Taskade also lets you collapse the various parts of a project — a tree map or a scrum board, for example — so that there’s less going on and you can focus your attention on a specific item.

“The vision is to help people focus, communicate, and collaborate, and remove distraction in a much more organized way,” he said.

There’s nothing wrong with Slack — you’re just not using it right

Slack has plenty of options: You can turn notifications off and on, and you can tailor when and how you receive messages. The platform is also known for being especially friendly to third-party developers, which offer apps with even more ways to customize Slack to meet your needs.

So perhaps part of users’ issues with Slack stem from not knowing how to properly take advantage of all its options. Importantly, most of these settings (and, of course, the add-on apps) are not the default, which means the majority of people won’t use them.

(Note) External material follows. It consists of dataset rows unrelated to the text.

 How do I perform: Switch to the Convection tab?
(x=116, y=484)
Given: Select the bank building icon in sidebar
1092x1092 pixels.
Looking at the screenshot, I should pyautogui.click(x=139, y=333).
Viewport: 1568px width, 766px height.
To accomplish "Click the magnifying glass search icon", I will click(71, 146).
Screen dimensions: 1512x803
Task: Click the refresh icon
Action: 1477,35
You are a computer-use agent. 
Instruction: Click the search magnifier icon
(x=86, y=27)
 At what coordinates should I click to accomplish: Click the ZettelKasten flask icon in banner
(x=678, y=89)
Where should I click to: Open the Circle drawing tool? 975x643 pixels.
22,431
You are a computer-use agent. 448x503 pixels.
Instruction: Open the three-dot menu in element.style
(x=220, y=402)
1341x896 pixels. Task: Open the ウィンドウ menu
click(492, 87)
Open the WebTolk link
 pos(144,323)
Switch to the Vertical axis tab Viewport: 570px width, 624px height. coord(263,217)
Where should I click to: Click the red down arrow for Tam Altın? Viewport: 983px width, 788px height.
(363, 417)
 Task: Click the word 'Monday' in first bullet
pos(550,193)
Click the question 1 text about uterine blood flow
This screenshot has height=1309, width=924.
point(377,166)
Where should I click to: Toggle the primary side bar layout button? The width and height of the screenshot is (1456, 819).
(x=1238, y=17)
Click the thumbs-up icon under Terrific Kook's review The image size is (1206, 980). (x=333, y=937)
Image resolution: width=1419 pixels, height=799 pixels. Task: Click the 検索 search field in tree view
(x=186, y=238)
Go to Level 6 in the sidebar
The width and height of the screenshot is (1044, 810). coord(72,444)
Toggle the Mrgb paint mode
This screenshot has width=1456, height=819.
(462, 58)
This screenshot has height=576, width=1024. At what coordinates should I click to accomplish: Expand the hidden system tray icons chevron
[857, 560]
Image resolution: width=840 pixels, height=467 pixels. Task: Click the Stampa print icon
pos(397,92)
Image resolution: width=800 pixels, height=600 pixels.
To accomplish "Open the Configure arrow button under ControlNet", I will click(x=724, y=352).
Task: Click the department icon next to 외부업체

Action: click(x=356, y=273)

That’s where training comes in.

Slack referred Recode to its global “customer success” team, which is tasked with onboarding large teams and continued user support. Slack also has extensive documentation on how to use the platform.

But judging from complaints about Slack as well as our conversations with people who use it, those efforts aren’t working.

It’s a tough job, and it might have to do with the broader difficulty of teaching people to correctly operate in digital environments in the first place.

“We don’t know how to organize those companies, not just on Slack,” Time Is Ltd. co-founder and CEO Jan Rezab said, referring to companies that are transitioning to more digital work.

He stresses the need to use data to figure out how best to calibrate workplace software within a particular company.

“The problem I see with a lot of workplace software companies, not just Slack, is there’s usually no data-backed best practices,” he said. Companies need to track “how they’re evolving, how to continue building the architecture in order to maximize efficiency.”

Peck says it’s a matter of companies defining their specific needs, including how they want to spend their time, what their culture should be like, and what failure would mean.

“Companies have to figure out exactly what they’re using Slack for,” she said.